Print the data exactly as written, but leave out each picture.

◇ ◇ ◇ ◇

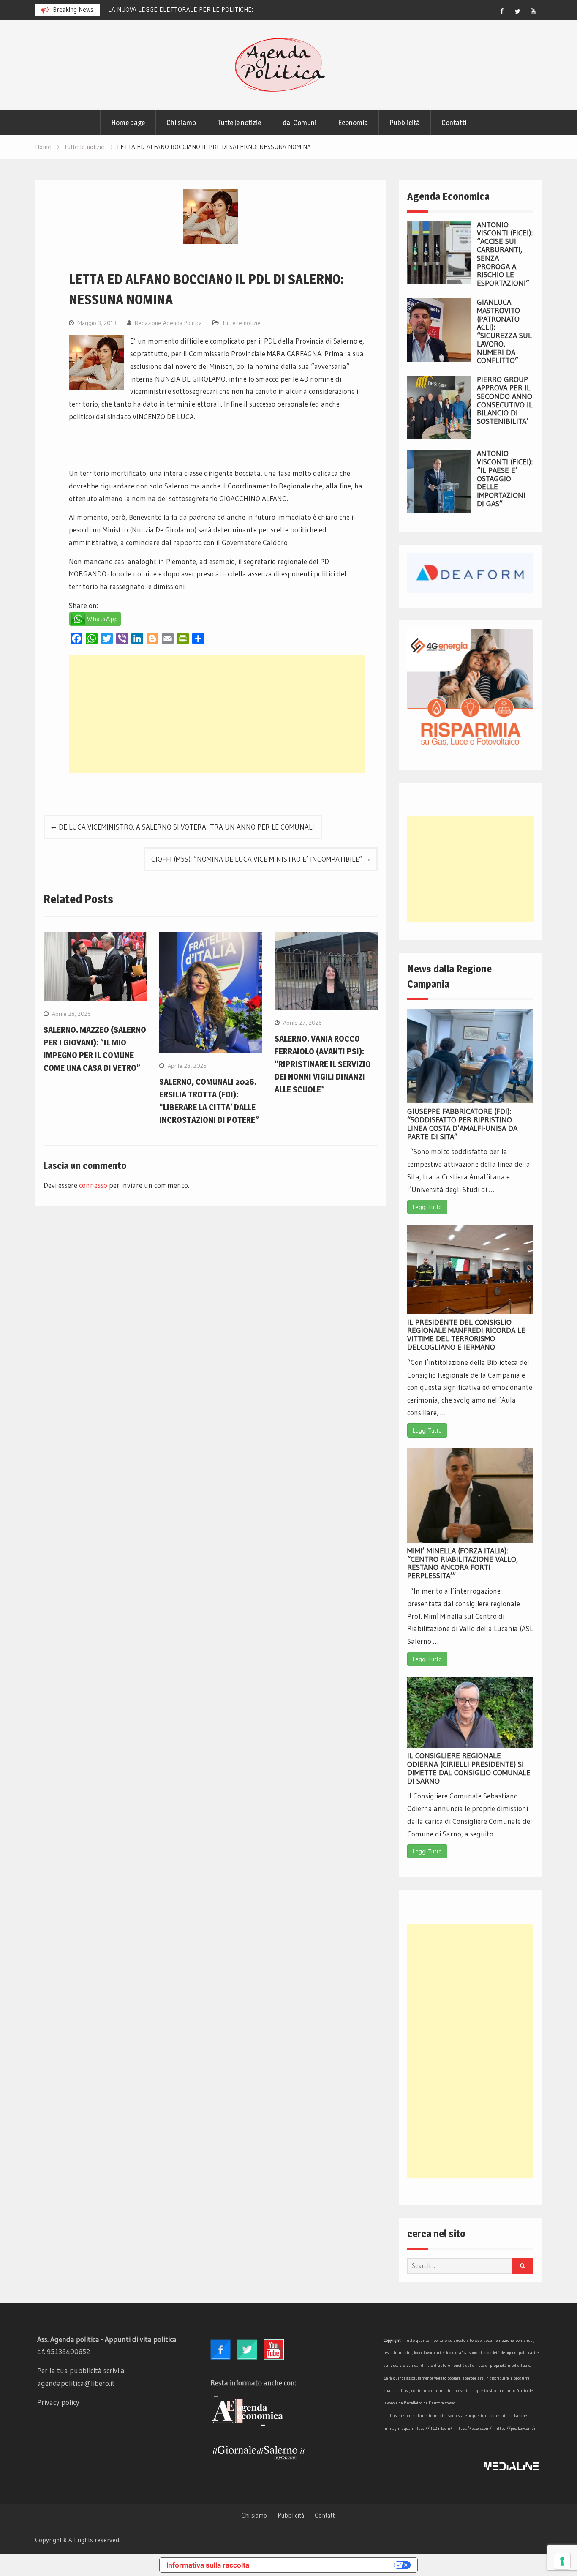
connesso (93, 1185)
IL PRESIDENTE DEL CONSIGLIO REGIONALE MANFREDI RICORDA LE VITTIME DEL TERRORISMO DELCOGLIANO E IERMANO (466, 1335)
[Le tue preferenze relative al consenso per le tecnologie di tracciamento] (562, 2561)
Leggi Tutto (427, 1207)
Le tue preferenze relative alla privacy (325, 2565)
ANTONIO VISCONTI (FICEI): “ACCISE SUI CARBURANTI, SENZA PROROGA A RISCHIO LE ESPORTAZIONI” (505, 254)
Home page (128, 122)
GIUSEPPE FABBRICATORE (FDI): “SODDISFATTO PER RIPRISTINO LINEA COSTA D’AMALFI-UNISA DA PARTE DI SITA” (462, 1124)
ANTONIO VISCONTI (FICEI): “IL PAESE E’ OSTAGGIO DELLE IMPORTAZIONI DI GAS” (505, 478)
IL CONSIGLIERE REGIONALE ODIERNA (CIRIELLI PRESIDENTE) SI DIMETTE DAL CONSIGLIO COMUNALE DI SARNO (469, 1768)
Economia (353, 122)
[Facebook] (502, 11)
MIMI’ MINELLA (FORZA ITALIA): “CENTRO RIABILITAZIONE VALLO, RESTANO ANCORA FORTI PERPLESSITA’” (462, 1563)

◇ ◇ ◇ ◇

▶ Answer to this task
connesso (93, 1185)
IL PRESIDENTE DEL CONSIGLIO REGIONALE MANFREDI RICORDA LE VITTIME DEL TERRORISMO DELCOGLIANO E IERMANO (466, 1335)
[Le tue preferenze relative al consenso per le tecnologie di tracciamento] (562, 2561)
Leggi Tutto (427, 1207)
Le tue preferenze relative alla privacy (325, 2565)
ANTONIO VISCONTI (FICEI): “ACCISE SUI CARBURANTI, SENZA PROROGA A RISCHIO LE ESPORTAZIONI” (505, 254)
Home page (128, 122)
GIUSEPPE FABBRICATORE (FDI): “SODDISFATTO PER RIPRISTINO LINEA COSTA D’AMALFI-UNISA DA PARTE DI SITA” (462, 1124)
ANTONIO VISCONTI (FICEI): “IL PAESE E’ OSTAGGIO DELLE IMPORTAZIONI DI GAS” (505, 478)
IL CONSIGLIERE REGIONALE ODIERNA (CIRIELLI PRESIDENTE) SI DIMETTE DAL CONSIGLIO COMUNALE DI SARNO (469, 1768)
Economia (353, 122)
[Facebook] (502, 11)
MIMI’ MINELLA (FORZA ITALIA): “CENTRO RIABILITAZIONE VALLO, RESTANO ANCORA FORTI PERPLESSITA’” (462, 1563)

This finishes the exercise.